Data integrity is possible in both normalized and denormalized databases. What is different in the two cases is the number of different ways an application program can write bad data to the database.
Let's take a simple case of bad data. In the database, it says that employee with id 123 has last name "Brown". But in the real world, employee 123 has last name "Browne". This is bad data no matter how you look at it. But let's go a little deeper.
In one database, a normalized one, the last name is stored in precisely one place, in the Employees table. It's either right or it's wrong. And, if it's wrong, it's up to someone who knows the right answer to fix the data in the database. This is part of data management, although not a very exciting part to those of us who work in automation.
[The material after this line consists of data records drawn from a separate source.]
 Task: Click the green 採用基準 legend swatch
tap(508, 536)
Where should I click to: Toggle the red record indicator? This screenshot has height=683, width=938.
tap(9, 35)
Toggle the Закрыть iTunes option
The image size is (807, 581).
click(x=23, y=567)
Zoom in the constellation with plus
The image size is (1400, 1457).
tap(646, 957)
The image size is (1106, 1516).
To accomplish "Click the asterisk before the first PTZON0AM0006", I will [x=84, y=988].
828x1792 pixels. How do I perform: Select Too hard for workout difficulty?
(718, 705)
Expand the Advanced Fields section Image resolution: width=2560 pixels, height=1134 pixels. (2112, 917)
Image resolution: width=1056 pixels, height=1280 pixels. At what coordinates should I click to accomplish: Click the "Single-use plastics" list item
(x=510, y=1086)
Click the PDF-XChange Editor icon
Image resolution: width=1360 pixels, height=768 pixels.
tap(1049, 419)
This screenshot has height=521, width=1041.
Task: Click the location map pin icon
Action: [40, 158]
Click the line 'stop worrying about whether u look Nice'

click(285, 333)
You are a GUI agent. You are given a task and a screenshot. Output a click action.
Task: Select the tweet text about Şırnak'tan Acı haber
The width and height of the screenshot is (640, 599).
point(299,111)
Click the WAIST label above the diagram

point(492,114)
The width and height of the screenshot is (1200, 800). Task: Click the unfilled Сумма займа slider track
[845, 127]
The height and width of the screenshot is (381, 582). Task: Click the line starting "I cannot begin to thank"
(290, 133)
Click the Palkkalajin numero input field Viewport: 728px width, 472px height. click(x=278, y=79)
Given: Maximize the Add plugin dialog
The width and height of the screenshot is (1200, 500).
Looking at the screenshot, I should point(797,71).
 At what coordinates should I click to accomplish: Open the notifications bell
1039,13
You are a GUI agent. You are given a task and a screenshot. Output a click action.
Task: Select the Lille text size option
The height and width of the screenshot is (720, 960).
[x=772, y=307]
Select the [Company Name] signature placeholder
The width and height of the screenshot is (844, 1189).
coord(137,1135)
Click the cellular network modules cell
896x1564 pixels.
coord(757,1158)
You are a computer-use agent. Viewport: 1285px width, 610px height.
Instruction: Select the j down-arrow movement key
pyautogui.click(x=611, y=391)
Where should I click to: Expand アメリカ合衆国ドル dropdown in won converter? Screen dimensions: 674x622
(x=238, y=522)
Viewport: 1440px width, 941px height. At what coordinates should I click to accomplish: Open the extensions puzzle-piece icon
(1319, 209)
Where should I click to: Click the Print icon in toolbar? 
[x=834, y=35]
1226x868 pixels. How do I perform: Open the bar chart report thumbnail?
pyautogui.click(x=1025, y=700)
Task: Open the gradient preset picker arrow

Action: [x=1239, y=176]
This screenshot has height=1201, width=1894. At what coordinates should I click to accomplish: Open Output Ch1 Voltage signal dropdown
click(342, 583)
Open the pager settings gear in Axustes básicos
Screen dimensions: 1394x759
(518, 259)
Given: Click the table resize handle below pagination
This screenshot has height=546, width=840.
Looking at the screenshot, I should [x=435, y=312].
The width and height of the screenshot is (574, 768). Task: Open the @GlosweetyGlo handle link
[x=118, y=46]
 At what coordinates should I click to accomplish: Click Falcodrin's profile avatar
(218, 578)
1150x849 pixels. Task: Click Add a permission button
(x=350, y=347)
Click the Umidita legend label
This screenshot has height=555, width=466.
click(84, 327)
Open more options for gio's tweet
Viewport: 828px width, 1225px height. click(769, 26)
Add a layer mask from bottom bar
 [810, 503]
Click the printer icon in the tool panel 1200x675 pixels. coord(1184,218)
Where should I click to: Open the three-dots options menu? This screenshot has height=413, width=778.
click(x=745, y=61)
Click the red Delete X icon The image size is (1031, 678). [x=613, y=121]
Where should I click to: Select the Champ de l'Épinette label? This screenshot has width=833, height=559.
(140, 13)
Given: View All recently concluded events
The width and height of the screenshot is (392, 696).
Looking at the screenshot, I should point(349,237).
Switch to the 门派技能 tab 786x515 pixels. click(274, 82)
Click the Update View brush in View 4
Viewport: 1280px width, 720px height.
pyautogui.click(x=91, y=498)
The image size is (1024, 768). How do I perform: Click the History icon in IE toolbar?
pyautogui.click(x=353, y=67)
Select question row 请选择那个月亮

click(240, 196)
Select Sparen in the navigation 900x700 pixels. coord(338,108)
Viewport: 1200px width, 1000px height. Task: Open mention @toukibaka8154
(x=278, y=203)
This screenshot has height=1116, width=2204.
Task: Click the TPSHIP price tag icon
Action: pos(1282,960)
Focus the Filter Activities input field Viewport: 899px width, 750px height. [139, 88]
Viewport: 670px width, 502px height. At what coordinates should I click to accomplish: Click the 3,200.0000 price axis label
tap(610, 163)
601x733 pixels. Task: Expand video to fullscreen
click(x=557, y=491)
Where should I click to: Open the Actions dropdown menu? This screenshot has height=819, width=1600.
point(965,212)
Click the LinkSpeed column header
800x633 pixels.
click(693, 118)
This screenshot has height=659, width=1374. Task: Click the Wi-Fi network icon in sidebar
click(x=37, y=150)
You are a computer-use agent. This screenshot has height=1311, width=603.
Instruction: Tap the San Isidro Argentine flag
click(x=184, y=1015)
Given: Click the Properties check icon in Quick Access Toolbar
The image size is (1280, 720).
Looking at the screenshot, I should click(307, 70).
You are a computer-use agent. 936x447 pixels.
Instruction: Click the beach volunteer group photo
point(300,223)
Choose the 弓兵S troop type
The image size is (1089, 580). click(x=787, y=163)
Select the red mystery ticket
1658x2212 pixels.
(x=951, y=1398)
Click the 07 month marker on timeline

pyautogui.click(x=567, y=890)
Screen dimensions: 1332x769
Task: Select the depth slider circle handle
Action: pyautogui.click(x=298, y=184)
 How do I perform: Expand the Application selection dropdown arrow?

In another database, a denormalized one, the last name of employee 123 is stored in two tables, the Employees table and the Contacts table. The contacts table is about phone numbers and addresses. In the normalized database, there is no contacts table. It is a view instead. Now, there are more possibilities. The last name could be right in both places, or it could be wrong in both places. But there is another failure mode. It could be right in one place, but wrong in the other place. Now the database is not only wrong, but self contradictory. This is simply not possible in the normalized database, because the last name is stored only once.
This is an example of what is called harmful redundancy. Second Normal Form through Fifth Normal Form are about eliminating cases of harmful redundancy, by imposing rules that cause one fact to be stored in one place. This doesn't guarantee data integrity, but at least it obviates data inconsistency. You still have to manage data to get it all right, but now the DBMS is helping you manage data correctly.
Performance is a whole other story. It may be the case that one of the databases outperforms the other for certain kinds of traffic. It's even possible that one of the databases is more performant for updates but the other is more performant for queries. But great performance and wrong answers may be catastrophic in some cases, and acceptable in other cases.
In the example I've given, the detection of wrong data is fairly trivial, even if it's somewhat tedious. In the real world, there are examples where wrong data detection is well nigh impossible unless you get all the help you can from the DBMS. Normalization can help in this regard.
Well, why don't you just makes sure that all the application code always does the right thing? In the first place, the amount of application code grows dramatically, as the scope of the mission increases. In the second place, data errors can creep in by the use of interactive SQL, maybe by the DBA. Writing defensive application code is a good thing, but for one reason or another, it might not get done.
Sorry this is so long, but I needed to give you an idea about what's really going on here. Data management is a never ending battle. Finding and cleaning up wrong data is just part of that battle. It's a dirty job, but somebody has to do it. A good DBMS, coupled with normalization can help.